Véritable livre d'artiste, ouvrage expérimental entre journal intime, manuel scolaire et récit d'apprentissage, le catalogue du Pavillon grec de la 61e Biennale de Venise, conçu par Andreas Angelidakis, est un exercice de narration spéculative qui propose un récit historique non linéaire allant de 1934 (année de construction du Pavillon) à nos jours.
Escape Manual is Andreas Angelidakis' exhibition catalogue for the 61st Biennale di Venezia. The book presents an elaborate visual archive of the artist's research and sketches materialising into Escape Room, his immersive installation for the Greek Pavilion. Featuring original collages and texts, the research is queered into a personal narrative articulated through the perspective of Grecia, the pavilion personified.
Through layers of historical documents, magazines, renders, photos, and screenshots, the book explores the tension of national pavilions as a typology at the intersection of art, politics, and architecture. Occupying the space between a diary, a school reader, and a coming-of-age story, Escape Manual is an exercise in speculative storytelling, offering a non-linear historical account from 1934—the year of the pavilion's construction—to this day.
Andreas Angelidakis (né en 1968 à Athènes) est un architecte et artiste basé à Athènes. Il a étudié l'architecture au Southern California Institute of Architecture à Los Angeles, puis à l'université Columbia à New York. Sa pratique artistique s'appuie sur un engagement interdisciplinaire dynamique qui englobe l'architecture, l'édition, l'écriture, le design et la conception d'expositions. Son travail se situe à la frontière entre le réel et le virtuel, la mémoire historique et la fiction, la sincérité et l'humour, construisant de nouveaux environnements narratifs qui proposent de nouvelles façons de vivre et d'habiter la condition culturelle et numérique contemporaine.
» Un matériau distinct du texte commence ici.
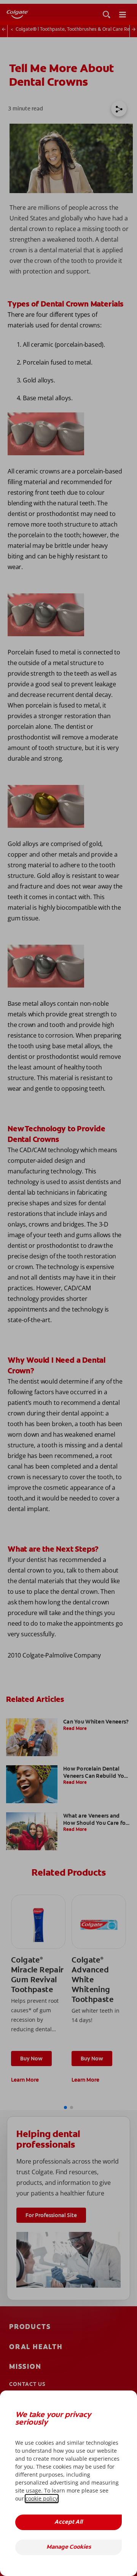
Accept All (68, 2522)
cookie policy (41, 2498)
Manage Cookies (68, 2547)
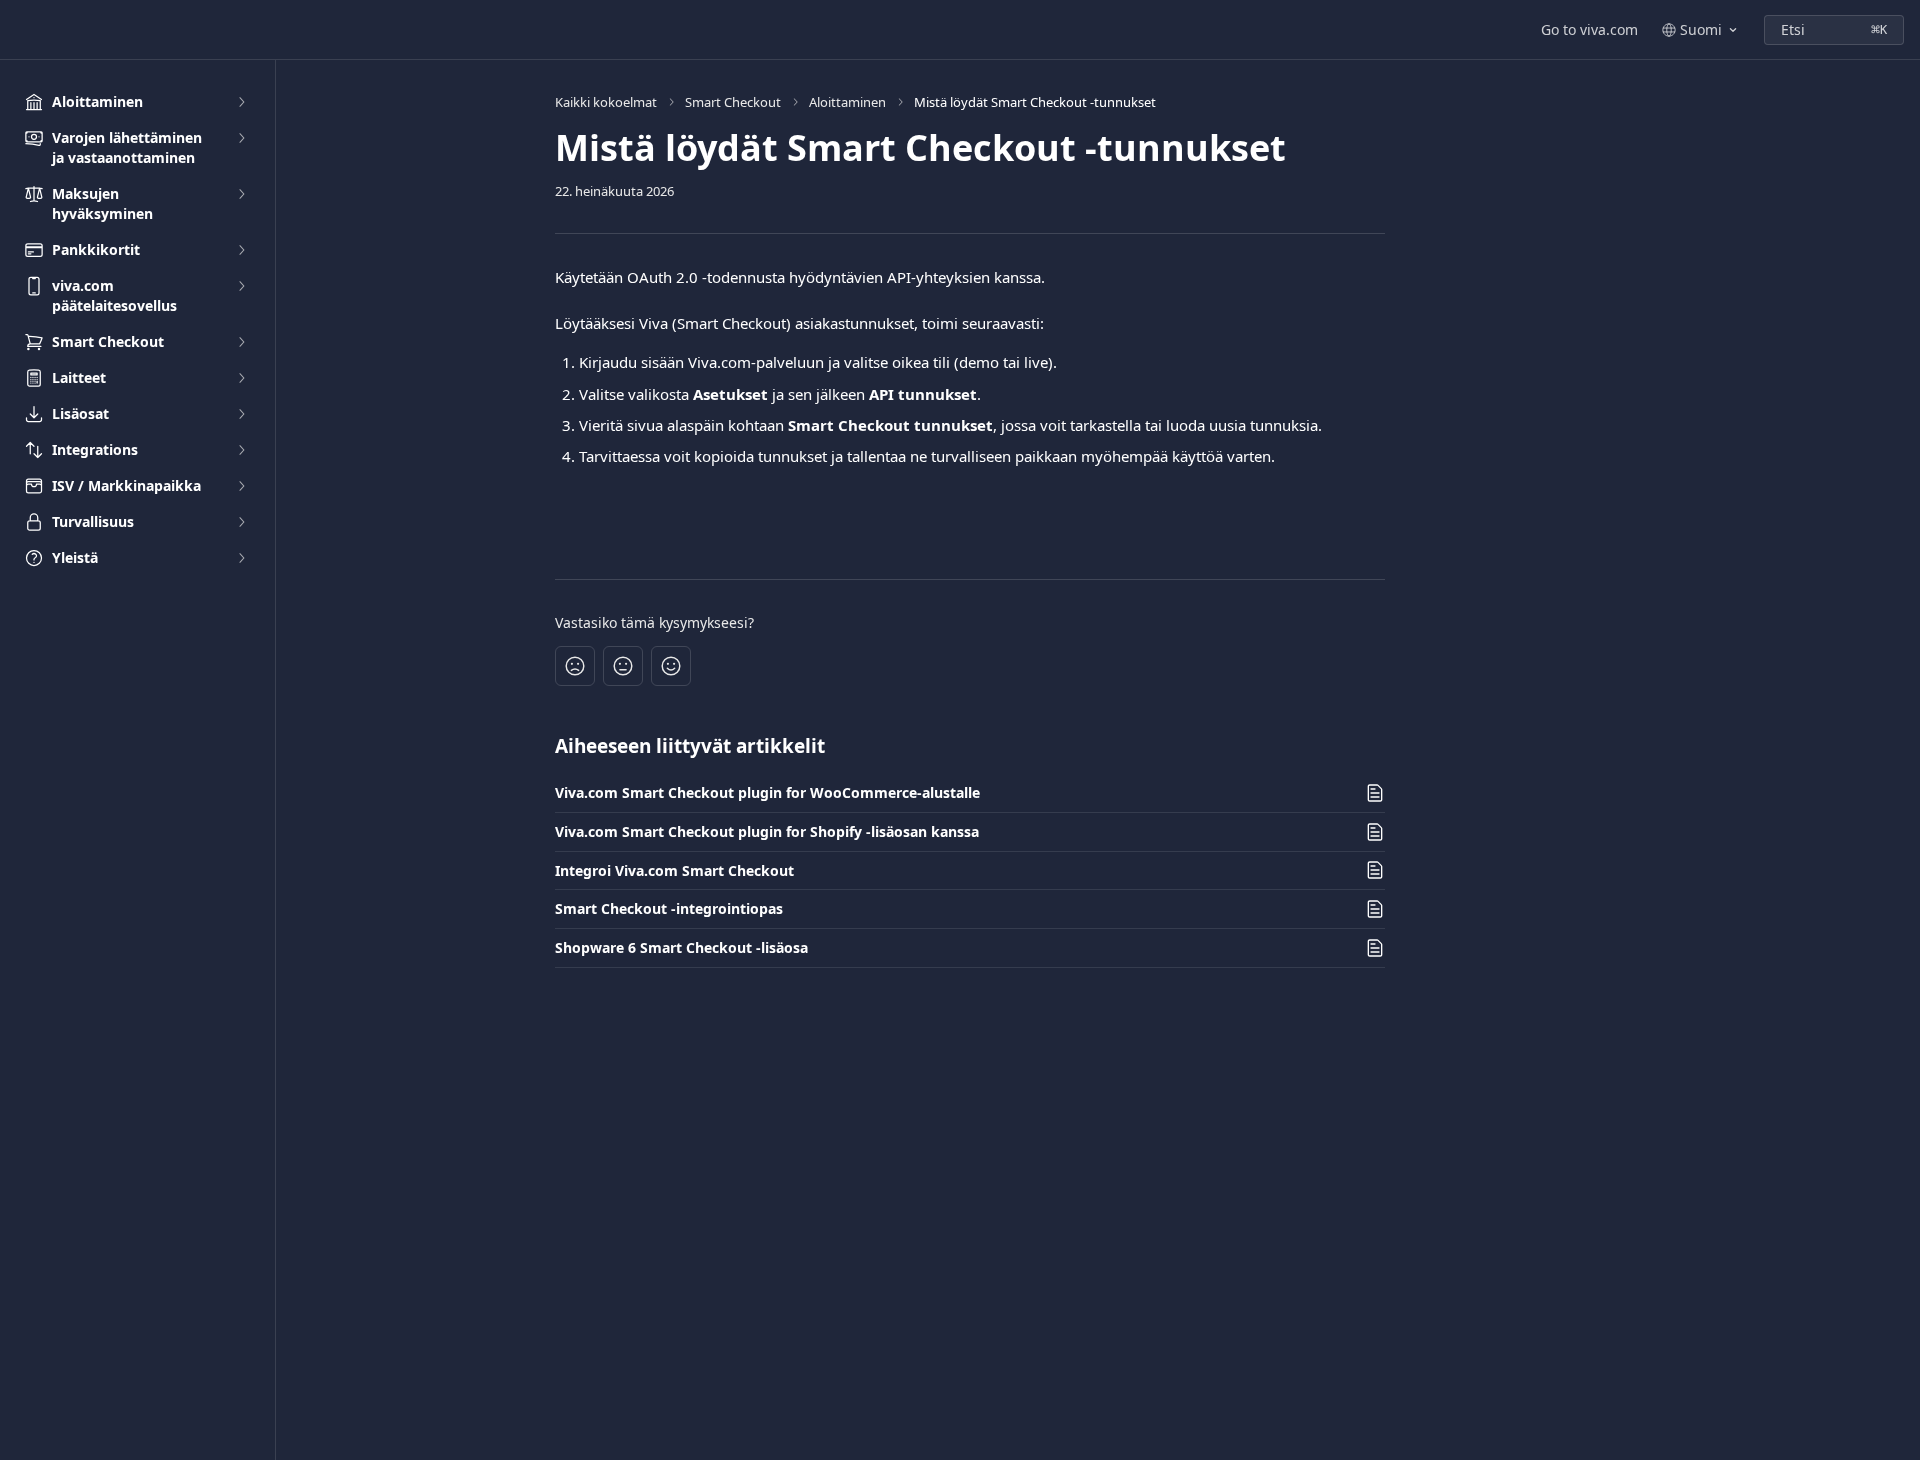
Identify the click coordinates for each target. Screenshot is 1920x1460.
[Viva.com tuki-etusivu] (20, 30)
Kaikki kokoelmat (606, 102)
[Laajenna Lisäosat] (241, 414)
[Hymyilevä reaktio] (671, 666)
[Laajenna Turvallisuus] (241, 522)
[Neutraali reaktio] (623, 666)
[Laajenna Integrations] (241, 450)
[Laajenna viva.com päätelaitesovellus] (241, 286)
Dans son univers conceptuel, l'architecture fonctionne plus largement comme un vecteur d'exploration de l'identité, tandis qu'Athènes et la notion de ruine – antique, moderne ou numérique – reviennent comme des motifs constants et essentiels à travers toute sa production artistique. De l'installation à l'essai, chaque œuvre distille sa réflexion continue sur la relation entre le spectateur et l'œuvre d'art, mettant en avant l'interaction entre le pouvoir, l'espace et l'infrastructure à travers des systèmes visuels singuliers qui privilégient les expériences incarnées au sein d'états numériques.